Setelah keponakan kami bersama teman-temannya melahirkan Bukalapak yang sukses itu misalnya, maka pandangan keluarga besar kami terhadap konsep bekerja menjadi berubah. Usaha sendiri ternyata bisa menjadi opsi mobilitas vertical yang sangat cepat, melebihi kecepatan pegawai-pegawai yang paling sukses sekalipun.



Demikian pula setelah iGrow menjadi startups yang berprestasi global – dengan co-founder dan CEO yang masih belia, maka euphoria startups ikut menginspirasi teman-teman dan adik-adik kelasnya di perguruan tinggi terbaik dan fakultas terbaik – untuk tidak tergiur dengan tawaran-tawaran kerja kantoran di perusahaan yang telah mapan dan bergengsi sekalipun.



Namun budaya untuk melahirkn startups ini tentu masih perlu terus ditumbuh kembangkan dan  disebar luaskan pengaruhnya, agar negeri ini bisa bener-bener bersaing dengan negara maju sekalipun.



Di negeri yang startups ecosystem-nya sudah lebih sempurna, investasi di startups sudah menjadi bagian portfolio investasi masyarakat. Mereka invest sedikit tetapi menyebar di sejumlah startups dengan harapan bila satu saja startups tersebut berhasil – ini sudah sangat cukup untuk mencover yang gagal.



Juga dari kalangan professional di perbagai bidang, mereka rela bekerja ekstra di luar jam kerjanya – untuk mendukung lahirnya sebuah startups tanpa harus dibayar awalnya. Kontribusi mereka nanti dikonversi menjadi saham, bila startups tersebut berhasil  - baru para professional ini naik kapal untuk full time di startups yang baru ini.



Untuk yang terakhir ini kami di Startups Center masih kesulitan untuk menggaet minat high caliber professionals untuk bergabung di startups kami, padahal kebutuhan kami terus tumbuh seiring dengan lahirnya startup-startup baru kami.



Rata-rata yang kami butuhkan adalah co-founder yang akan menjadi CEO atau salah satu director khususnya yang kuat di bidang finance dan marketing. Karena rata-rata ide startups dilahirkan dari anak-anak muda yang cerdas, tetapi untuk implementasinya perlu professional matang di bidangnya – yang rela bekerja keras untuk mengelola ‘kesemrawutan’ ide-ide cerdas tersebut.
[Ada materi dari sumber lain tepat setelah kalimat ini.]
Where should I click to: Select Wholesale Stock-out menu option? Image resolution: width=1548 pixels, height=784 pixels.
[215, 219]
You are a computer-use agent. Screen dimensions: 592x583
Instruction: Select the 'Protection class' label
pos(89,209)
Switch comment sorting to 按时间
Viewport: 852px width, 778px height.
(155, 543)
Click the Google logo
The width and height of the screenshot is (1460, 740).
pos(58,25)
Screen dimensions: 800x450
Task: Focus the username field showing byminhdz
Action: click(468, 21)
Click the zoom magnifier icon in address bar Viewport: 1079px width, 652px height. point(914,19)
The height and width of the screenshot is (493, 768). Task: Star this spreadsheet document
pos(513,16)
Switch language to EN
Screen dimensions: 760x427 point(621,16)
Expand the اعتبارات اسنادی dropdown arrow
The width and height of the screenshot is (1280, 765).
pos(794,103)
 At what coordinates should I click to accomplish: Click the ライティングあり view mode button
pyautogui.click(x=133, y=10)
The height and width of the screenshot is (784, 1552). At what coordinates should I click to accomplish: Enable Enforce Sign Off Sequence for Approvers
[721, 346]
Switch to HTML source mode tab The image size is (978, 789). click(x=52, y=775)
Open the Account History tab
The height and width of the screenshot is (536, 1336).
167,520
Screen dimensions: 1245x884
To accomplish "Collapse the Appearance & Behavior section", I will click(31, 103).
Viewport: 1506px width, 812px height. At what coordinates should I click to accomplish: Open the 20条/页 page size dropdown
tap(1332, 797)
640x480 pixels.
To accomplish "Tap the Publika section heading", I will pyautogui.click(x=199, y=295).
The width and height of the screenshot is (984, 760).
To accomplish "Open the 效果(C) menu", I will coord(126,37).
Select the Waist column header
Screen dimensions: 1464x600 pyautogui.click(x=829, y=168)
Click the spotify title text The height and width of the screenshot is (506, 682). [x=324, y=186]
Bersamaan dengan itu, kami juga butuh orang-orang yang ikhlas – karena dengan keihklasan kerja inilah kita menghindari perpecahan ketika usaha itu berhasil maupun ketika usaha itu gagal. Tanpa keikhlasan, usaha akan pecah ketika berhasil karena pelakunya saling berebut hasil. Juga pecah ketika gagal atau dalam masalah karena para pelakunya saling menyalahkan.



Maka ada tiga hal yang kami berusaha menyatukannya di startups center, yaitu  ide besar startups terlahir dari orang-orang yang cerdas, diimplementasikan oleh orang-orang yang bersedia bekerja keras untuk itu, dan kemudian up and down-nya dijaga oleh orang-orang yang bekerja ikhlas.



Di luar sana banyak batu permata berserakan, tetapi ketika masih dalam bentuk batu – orang tidak melihatnya berharga. Bahkan yang bersangkutan sendiri tidak melihat dirinya berharga, karena batu itu memang belum digosok. Yang kami lakukan di startups center adalah menggosok batu-batu itu, sampai kami bisa melihat keindahannya. Setelah kami melihat keindahannya, kami bisa tunjukkan ke orang lain – yang kemudian orang lain tersebut juga akan melihat keindahan yang sama.



Memang selalu ada resiko sedihnya ketika batu telah menjadi permata akan disambar orang lain, tetapi justru disitulah letak penting dan indahnya keikhlasan itu. Menunjukkan sesuatu yang baik adalah sama dengan berbuat kebaikan itu sendiri. InsyaAllah.